Drug Label Information

Updated October 7, 2024

If you are a healthcare professional or from the pharmaceutical industry please visit this version.

  • Children’s Daytime Cold & Cough Active ingredients (in each 10 mL)

    Brompheniramine maleate, 2 mg

    Dextromethorphan HBr, 10 mg

    Phenylephrine HCl, 5 mg

  • Children’s Nighttime Cold & Congestion Active ingredients (in each 10 mL)

    Diphenhydramine HCL12.5 mg

    Phenylephrine HCL5 mg

  • Purposes for Children’s Daytime Cold & Cough

    Antihistamine

    Cough suppressant

    Nasal decongestant

  • Purposes for Children’s Nighttime Cold & Congestion

    Antihistamine/Cough suppressant

    Nasal decongestant

  • Uses

    Daytime

    temporarily relieves
    nasal congestion
    runny nose
    cough
    sneezing
    itching of the nose or throat
    itchy, watery eyes due to hay fever
    temporarily restores freer breathing through the nose.

    Nighttime

    temporarily relieves
    nasal congestion
    runny nose
    cough
    sneezing
    itching of the nose or throat
    itchy, watery eyes due to hay fever
    temporarily restores freer breathing through the nose.
  • Warnings Do not use

    Daytime

    to sedate a child or to make a child sleepy
    if you are now taking a prescription monoamine oxidase inhibitor (MAOI) (certain drugs for depression, psychiatric, or emotional conditions, or Parkinson's disease), or for 2 weeks after stopping the MAOI drug. If you do not know if your child's prescription drug contains an MAOI, ask a doctor or pharmacist before giving this product.

    Nighttime only

    to sedate a child or to make a child sleepy
    if you are now taking a prescription monoamine oxidase inhibitor (MAOI) (certain drugs for depression, psychiatric, or emotional conditions, or Parkinson's disease), or for 2 weeks after stopping the MAOI drug. If you do not know if your child's prescription drug contains an MAOI, ask a doctor or pharmacist before giving this product.
    With any other product containing diphenhydramine, even one used on skin

    Ask a doctor before use if you have

    DAYTIME

    heart disease
    high blood pressure
    diabetes
    thyroid disease
    trouble urinating due to an enlarged prostate gland
    glaucoma
    cough that occurs with too much phlegm (mucus)
    a breathing problem or chronic cough that lasts such as occurs with smoking, asthma, chronic bronchitis, or emphysema.

    NIGHTTIME

    heart disease
    high blood pressure
    diabetes
    thyroid disease
    trouble urinating due to an enlarged prostate gland
    glaucoma
    cough that occurs with too much phlegm (mucus)
    a breathing problem or chronic cough that lasts such as occurs with smoking, asthma, chronic bronchitis, or emphysema.

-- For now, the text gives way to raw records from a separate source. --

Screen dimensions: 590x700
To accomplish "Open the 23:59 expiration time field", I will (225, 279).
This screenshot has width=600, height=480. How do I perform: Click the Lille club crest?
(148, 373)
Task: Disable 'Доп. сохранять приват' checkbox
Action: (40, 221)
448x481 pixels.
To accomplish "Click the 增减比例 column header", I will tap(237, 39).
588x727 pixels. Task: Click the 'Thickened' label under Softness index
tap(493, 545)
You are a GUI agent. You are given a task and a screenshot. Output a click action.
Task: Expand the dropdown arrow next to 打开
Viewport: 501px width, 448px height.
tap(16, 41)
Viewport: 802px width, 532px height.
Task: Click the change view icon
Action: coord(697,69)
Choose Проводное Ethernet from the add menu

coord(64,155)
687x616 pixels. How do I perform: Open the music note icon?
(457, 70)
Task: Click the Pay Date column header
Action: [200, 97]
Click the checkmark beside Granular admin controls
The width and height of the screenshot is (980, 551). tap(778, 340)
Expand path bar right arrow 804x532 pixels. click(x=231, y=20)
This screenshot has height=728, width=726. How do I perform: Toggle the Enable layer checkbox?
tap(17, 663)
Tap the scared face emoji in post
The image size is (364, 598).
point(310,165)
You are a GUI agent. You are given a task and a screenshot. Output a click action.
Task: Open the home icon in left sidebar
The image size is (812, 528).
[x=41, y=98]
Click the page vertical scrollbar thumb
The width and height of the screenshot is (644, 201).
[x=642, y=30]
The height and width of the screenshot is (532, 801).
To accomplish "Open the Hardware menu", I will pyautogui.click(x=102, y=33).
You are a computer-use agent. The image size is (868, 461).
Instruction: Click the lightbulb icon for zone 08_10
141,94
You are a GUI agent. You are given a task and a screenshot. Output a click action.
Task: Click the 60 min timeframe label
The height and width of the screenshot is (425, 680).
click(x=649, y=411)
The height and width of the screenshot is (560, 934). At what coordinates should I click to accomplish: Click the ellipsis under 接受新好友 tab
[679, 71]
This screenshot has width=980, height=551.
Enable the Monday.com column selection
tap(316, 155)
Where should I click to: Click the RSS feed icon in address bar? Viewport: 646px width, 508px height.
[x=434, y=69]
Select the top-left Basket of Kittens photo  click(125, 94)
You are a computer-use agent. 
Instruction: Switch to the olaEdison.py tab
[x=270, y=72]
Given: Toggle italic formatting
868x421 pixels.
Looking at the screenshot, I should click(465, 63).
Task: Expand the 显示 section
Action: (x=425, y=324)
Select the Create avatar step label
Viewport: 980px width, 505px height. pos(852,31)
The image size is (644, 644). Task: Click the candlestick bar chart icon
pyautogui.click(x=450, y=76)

    Ask a doctor or pharmacist before use if you are

    DAYTIME

    taking any other oral nasal decongestant or stimulant
    taking sedatives or tranquilizers

    NIGHTTIME

    taking any other oral nasal decongestant or stimulant
    taking sedatives or tranquilizers

    When using this product

    Daytime

    do not use more than directed.
    may cause marked drowsiness
    avoid alcohol, sedatives and tranquilizers may increase drowsiness
    be careful when driving a motor vehicle or operating machinery
    excitability may occur, especially in children

    Nighttime

    do not use more than directed.
    may cause marked drowsiness
    avoid alcohol, sedatives and tranquilizers may increase drowsiness
    be careful when driving a motor vehicle or operating machinery
    excitability may occur, especially in children

    Stop use and ask a doctor if

    DAYTIME

    nervousness, dizziness, or sleeplessness occur
    symptoms do not get better with 7 days or are accompanied with fever
    cough lasts more than 7 days, comes back, or is accompanied by fever, rash, or headache.

    These could be signs of a serious condition.

    NIGHTTIME

    nervousness, dizziness, or sleeplessness occur
    symptoms do not get better with 7 days or are accompanied with fever
    cough lasts more than 7 days, comes back, or is accompanied by fever, rash, or headache.

    These could be signs of a serious condition.

    Keep out of reach of children.

    Daytime

    In case of overdose, get medical help or contact a Poison Control Center right away at 1-800-222-1222.

    Nighttime

    In case of overdose, get medical help or contact a Poison Control Center right away at 1-800-222-1222.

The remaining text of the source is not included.